Recorded data.
= Beginning of Section =

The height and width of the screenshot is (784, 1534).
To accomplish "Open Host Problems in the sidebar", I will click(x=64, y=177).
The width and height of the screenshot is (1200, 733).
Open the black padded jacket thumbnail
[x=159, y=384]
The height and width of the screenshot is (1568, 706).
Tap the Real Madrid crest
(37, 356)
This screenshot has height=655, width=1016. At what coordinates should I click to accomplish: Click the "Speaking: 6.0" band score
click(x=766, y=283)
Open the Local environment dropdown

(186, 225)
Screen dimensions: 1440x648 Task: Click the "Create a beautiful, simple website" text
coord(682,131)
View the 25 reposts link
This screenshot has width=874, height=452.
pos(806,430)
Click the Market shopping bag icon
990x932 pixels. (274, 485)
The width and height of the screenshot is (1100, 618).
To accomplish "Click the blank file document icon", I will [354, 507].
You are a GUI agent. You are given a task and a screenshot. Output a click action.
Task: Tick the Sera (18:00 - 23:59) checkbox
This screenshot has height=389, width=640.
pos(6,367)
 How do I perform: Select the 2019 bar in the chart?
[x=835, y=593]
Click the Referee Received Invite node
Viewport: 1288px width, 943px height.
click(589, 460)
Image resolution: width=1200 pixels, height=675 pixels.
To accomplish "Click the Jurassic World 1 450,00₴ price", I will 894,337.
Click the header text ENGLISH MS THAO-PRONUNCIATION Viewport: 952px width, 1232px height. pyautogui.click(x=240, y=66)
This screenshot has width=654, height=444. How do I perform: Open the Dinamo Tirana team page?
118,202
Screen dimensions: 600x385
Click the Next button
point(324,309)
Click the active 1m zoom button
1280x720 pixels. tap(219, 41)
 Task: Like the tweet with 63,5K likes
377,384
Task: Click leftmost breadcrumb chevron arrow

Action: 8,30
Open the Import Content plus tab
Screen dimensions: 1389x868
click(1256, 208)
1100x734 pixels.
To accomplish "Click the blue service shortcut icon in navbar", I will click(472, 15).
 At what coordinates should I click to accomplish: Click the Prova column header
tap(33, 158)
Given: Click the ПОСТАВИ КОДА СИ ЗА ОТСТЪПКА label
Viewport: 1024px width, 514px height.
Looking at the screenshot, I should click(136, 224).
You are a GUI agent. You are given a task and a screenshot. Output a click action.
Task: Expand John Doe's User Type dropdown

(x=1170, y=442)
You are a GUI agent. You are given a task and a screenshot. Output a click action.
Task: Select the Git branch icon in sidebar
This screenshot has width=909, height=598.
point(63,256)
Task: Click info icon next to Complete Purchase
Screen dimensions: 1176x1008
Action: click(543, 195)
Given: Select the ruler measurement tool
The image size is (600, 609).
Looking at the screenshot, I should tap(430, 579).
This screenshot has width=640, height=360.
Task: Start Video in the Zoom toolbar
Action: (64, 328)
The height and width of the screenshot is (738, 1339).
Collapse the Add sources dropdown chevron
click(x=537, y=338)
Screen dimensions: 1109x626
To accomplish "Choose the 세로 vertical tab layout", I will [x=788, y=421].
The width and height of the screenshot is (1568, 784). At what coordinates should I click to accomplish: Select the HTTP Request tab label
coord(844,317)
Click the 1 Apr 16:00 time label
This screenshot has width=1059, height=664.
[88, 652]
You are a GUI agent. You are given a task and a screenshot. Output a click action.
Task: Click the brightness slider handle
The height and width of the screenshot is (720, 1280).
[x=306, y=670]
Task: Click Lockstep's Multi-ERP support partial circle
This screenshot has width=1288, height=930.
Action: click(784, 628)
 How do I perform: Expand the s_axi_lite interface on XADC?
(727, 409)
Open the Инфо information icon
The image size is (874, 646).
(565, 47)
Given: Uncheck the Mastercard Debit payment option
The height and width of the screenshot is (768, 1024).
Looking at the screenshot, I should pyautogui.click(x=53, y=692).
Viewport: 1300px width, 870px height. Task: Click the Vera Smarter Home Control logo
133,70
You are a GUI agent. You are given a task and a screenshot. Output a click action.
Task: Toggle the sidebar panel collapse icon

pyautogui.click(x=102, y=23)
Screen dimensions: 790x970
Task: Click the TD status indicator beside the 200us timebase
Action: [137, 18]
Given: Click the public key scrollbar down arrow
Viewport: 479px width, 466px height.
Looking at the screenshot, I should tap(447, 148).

= End of Section =

ASSIGNMENT. An exact copy of the lines from the one containing "The image size is (874, 646)." through the end of the data above is the whole answer.

ANSWER TO THIS EXERCISE.
The image size is (874, 646).
(565, 47)
Given: Uncheck the Mastercard Debit payment option
The height and width of the screenshot is (768, 1024).
Looking at the screenshot, I should pyautogui.click(x=53, y=692).
Viewport: 1300px width, 870px height. Task: Click the Vera Smarter Home Control logo
133,70
You are a GUI agent. You are given a task and a screenshot. Output a click action.
Task: Toggle the sidebar panel collapse icon

pyautogui.click(x=102, y=23)
Screen dimensions: 790x970
Task: Click the TD status indicator beside the 200us timebase
Action: [137, 18]
Given: Click the public key scrollbar down arrow
Viewport: 479px width, 466px height.
Looking at the screenshot, I should tap(447, 148).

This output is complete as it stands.